• [Data provided]
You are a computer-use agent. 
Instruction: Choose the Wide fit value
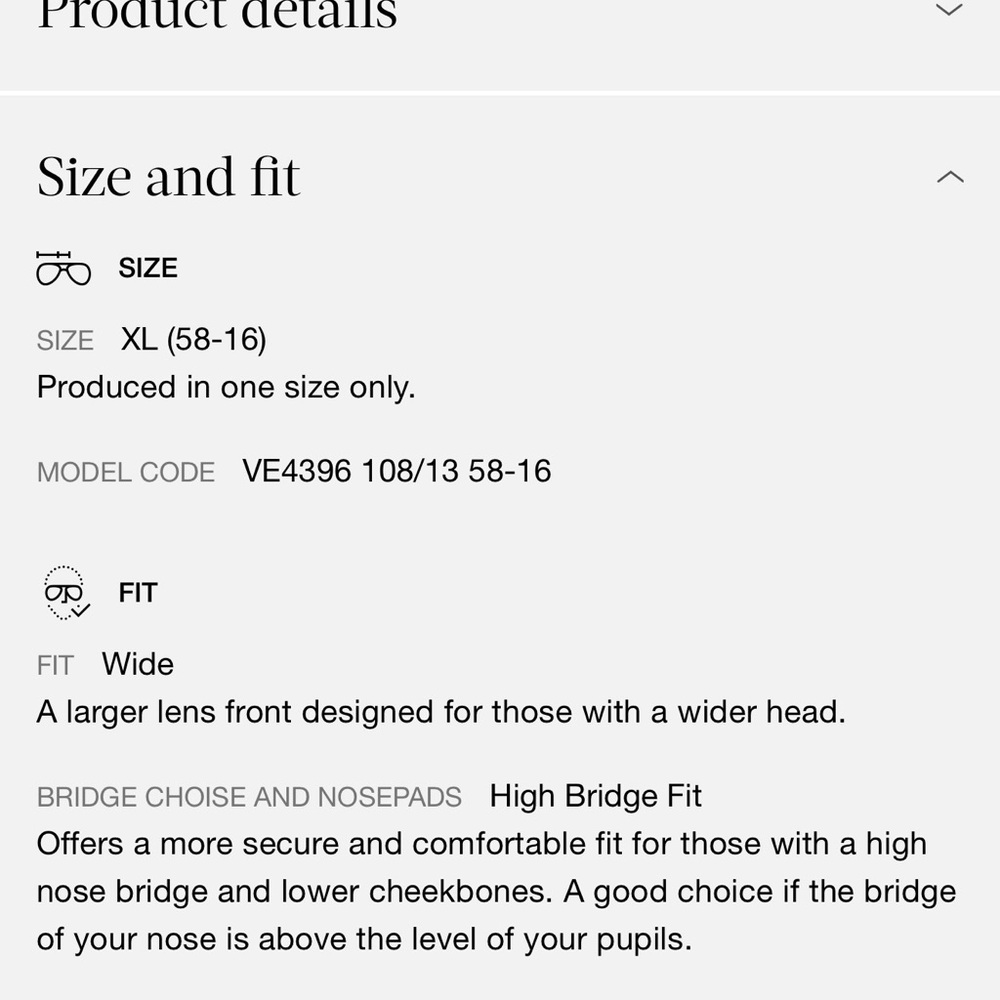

--

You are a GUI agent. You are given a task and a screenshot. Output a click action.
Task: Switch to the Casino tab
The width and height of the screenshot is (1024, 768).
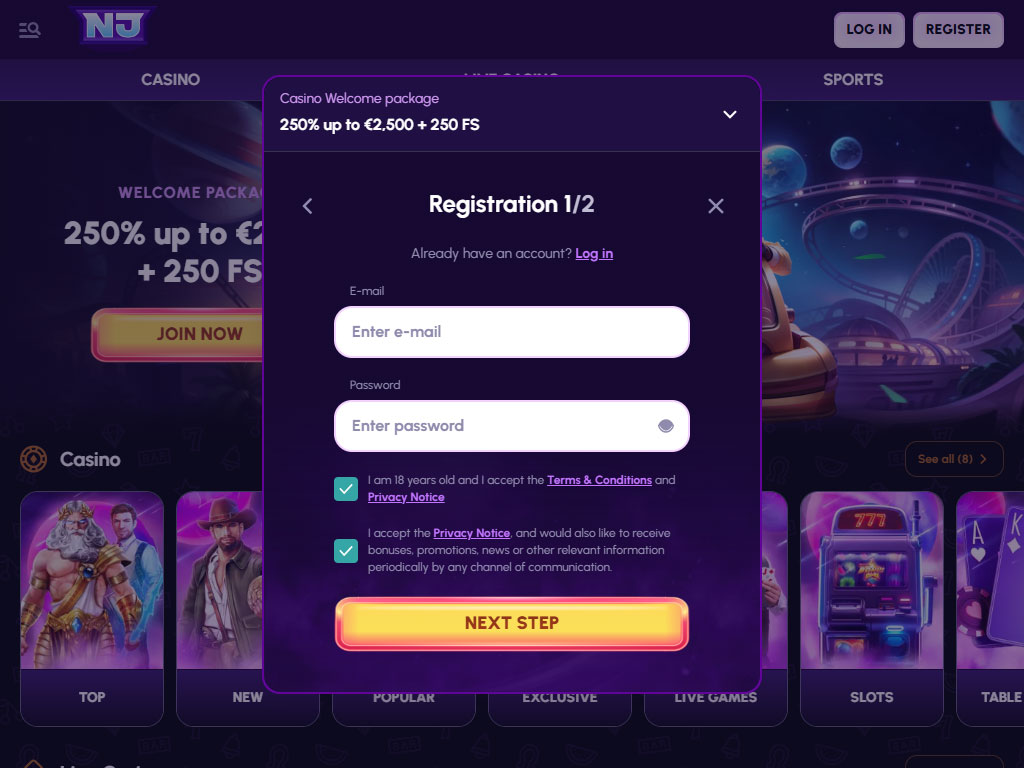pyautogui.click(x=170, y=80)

==

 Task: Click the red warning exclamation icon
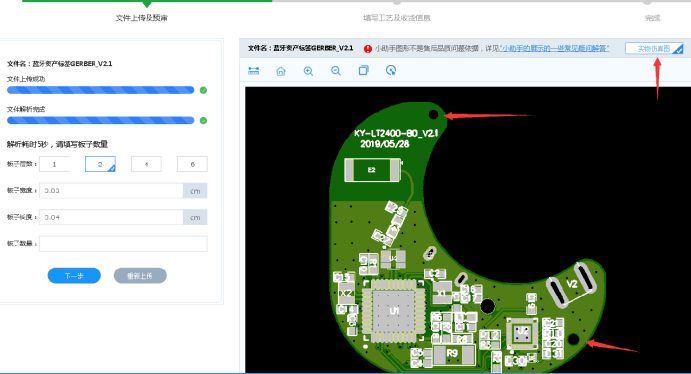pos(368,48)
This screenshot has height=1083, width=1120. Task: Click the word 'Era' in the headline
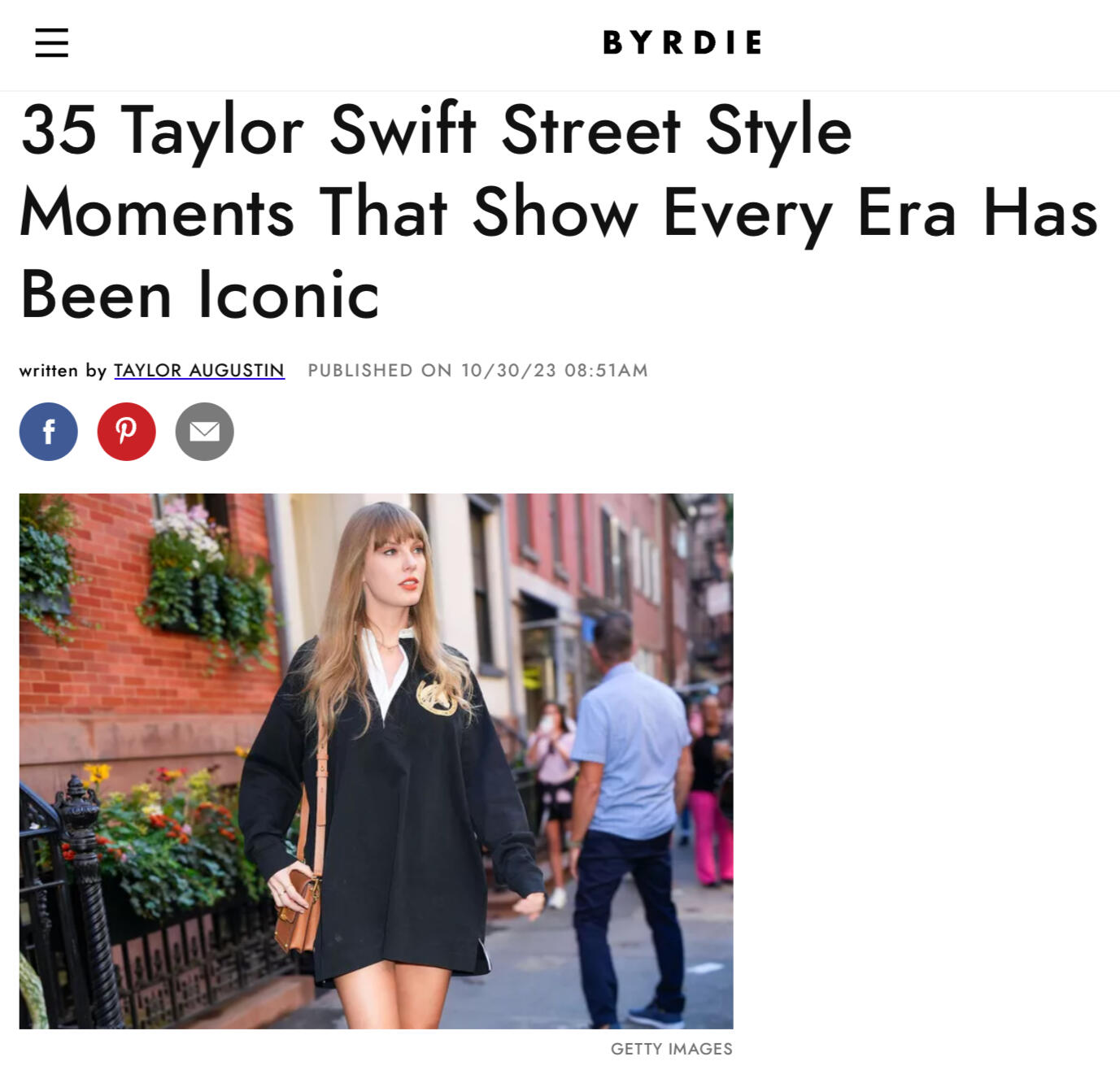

• [Problem details] Among the lines of the preceding data, which ones hold the word "agent"? List them.

• [Solution for this task]
You are a computer-use agent. 
You are a GUI agent. You are given a task and a screenshot. Output a click action.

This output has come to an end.